# Wildfire statistics

PAIRS layer `50035` contains information on _burned areas_. I.e. a pixel has the value 1 on the timestamp a burn occured. (The data is derived from http://modis-fire.umd.edu/ba.html.) Leveraging the spatial and temporal aggregation features in PAIRS allows us to calculate burned areas for each state in the US and year.

In [None]:
import os, numpy as np, pandas as pd, logging, matplotlib.pyplot as plt, re, requests, sklearn
from datetime import datetime, timedelta
from ibmpairs import paw

os.environ['PAW_PAIRS_DEFAULT_PASSWORD_FILE_NAME'] = '<path to ibmpairspass.txt>'
os.environ['PAW_PAIRS_DEFAULT_USER'] = '<username>'
os.environ['PAW_LOG_LEVEL_ENV'] = 'WARNING'
paw.load_environment_variables()

logging.basicConfig(level = logging.WARNING)
pawLogger = logging.getLogger('ibmpairs.paw')
pawLogger.setLevel(logging.ERROR)

In [None]:
iso8601 = '%Y-%m-%dT%H:%M:%SZ'
yearStart, yearEnd = 2001, 2019
burnableLand = [62, 63, 64, 141, 142, 143, 152, 176]

The following JSON defines the PAIRS query.
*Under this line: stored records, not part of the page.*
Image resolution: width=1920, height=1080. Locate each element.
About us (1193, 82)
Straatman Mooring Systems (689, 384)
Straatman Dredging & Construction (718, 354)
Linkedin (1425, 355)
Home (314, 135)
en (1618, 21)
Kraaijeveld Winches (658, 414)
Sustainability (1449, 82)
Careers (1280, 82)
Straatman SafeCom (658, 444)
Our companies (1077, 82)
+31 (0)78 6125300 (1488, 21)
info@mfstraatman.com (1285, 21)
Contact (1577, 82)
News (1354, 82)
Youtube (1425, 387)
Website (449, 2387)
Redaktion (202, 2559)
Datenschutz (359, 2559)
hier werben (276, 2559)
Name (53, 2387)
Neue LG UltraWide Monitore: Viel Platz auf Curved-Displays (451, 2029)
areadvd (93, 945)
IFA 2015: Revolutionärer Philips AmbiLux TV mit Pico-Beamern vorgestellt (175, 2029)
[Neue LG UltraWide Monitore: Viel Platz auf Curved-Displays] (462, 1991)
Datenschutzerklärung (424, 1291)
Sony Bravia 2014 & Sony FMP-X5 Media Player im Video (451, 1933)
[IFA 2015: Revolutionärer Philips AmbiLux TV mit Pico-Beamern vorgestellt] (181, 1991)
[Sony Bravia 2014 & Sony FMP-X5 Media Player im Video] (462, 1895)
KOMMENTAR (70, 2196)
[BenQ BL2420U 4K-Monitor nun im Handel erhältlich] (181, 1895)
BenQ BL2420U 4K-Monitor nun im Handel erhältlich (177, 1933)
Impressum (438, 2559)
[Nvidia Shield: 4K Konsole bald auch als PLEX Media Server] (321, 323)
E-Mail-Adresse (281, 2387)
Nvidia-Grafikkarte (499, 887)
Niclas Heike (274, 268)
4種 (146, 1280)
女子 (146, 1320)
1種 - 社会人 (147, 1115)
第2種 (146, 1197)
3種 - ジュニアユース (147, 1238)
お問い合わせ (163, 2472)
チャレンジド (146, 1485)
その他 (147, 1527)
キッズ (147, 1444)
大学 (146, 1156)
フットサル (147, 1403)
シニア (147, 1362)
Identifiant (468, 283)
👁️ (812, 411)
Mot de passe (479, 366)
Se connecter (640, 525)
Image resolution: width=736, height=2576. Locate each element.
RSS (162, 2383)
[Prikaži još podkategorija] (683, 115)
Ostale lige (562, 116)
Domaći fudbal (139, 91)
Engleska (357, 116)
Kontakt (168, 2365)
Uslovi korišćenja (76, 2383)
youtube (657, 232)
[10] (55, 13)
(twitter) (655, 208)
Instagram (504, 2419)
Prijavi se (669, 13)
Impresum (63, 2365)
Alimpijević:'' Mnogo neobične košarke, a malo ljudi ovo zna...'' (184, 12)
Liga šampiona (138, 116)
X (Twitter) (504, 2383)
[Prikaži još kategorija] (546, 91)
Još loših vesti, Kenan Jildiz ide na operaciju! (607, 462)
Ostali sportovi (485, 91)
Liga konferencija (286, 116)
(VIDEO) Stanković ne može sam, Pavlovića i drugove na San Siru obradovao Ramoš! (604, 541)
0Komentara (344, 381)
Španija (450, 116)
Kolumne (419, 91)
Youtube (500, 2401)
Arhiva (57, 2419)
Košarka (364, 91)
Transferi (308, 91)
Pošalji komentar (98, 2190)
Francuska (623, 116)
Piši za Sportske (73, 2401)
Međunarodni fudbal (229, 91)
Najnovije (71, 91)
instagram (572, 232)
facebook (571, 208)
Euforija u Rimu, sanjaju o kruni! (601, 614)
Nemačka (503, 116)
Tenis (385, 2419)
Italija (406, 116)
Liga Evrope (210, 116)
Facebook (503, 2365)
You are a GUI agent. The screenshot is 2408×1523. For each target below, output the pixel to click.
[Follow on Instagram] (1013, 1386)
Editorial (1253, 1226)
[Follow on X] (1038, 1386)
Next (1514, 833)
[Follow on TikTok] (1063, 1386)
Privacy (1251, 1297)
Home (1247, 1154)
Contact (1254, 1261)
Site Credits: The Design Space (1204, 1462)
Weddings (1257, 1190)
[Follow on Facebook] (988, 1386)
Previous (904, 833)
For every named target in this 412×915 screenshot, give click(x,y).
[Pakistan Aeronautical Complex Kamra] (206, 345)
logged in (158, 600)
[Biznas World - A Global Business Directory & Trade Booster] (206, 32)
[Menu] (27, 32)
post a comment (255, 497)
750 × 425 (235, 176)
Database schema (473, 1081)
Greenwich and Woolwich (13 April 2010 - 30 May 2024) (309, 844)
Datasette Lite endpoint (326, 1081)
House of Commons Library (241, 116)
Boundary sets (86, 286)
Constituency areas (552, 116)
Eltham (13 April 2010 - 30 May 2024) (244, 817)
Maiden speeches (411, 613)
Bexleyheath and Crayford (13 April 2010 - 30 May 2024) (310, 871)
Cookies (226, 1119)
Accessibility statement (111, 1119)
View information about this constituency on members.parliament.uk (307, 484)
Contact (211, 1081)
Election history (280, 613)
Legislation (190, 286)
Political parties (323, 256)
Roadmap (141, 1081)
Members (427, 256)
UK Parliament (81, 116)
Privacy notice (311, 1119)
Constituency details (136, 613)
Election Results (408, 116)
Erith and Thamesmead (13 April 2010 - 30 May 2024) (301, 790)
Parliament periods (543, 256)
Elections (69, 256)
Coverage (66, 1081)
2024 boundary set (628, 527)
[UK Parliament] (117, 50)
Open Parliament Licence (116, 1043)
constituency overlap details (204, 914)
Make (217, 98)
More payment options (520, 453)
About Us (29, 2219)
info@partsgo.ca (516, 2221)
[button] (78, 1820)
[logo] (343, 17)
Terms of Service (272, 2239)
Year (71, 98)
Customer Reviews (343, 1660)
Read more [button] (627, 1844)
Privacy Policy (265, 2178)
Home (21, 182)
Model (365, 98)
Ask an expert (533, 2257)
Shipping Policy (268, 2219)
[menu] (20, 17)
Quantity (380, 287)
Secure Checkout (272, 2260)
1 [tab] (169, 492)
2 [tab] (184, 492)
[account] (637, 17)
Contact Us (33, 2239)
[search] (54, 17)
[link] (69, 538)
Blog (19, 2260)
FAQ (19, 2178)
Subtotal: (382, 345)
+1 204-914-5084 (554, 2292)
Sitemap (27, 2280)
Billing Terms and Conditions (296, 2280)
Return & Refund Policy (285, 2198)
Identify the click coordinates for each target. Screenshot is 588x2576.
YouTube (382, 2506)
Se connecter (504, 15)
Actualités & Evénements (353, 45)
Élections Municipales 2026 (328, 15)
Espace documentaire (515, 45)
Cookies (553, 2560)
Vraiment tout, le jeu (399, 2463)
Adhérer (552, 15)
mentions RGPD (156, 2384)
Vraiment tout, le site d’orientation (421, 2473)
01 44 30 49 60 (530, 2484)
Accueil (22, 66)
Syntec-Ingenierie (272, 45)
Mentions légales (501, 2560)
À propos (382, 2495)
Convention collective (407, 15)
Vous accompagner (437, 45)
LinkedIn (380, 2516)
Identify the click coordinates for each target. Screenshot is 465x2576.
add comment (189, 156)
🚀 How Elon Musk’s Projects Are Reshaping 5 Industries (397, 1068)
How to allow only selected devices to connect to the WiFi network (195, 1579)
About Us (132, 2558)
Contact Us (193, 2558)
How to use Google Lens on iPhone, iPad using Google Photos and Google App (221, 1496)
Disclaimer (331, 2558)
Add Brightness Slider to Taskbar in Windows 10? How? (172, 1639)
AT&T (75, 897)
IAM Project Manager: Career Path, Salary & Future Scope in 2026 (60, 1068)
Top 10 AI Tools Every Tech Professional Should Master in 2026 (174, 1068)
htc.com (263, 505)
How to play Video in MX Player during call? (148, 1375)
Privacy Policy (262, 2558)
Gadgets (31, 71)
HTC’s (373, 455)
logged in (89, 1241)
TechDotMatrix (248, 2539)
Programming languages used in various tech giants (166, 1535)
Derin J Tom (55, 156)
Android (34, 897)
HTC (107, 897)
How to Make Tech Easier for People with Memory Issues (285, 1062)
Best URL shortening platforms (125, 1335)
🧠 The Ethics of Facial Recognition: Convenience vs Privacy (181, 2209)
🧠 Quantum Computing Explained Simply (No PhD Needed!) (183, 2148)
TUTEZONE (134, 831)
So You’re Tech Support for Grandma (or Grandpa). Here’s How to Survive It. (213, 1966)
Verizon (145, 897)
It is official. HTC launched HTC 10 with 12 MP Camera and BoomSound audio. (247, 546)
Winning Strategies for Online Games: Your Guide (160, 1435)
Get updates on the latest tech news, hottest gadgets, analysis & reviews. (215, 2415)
We are requesting years 2010 to 2018. Since we are interested in the aggregate annual burned areas, we are performing a `Max` aggregation. (Since pixels in this layer have the value 1 exclusively, `Min` and `Mean` would give the same result. `Sum` would not for pixels that were affected by multiple fires.)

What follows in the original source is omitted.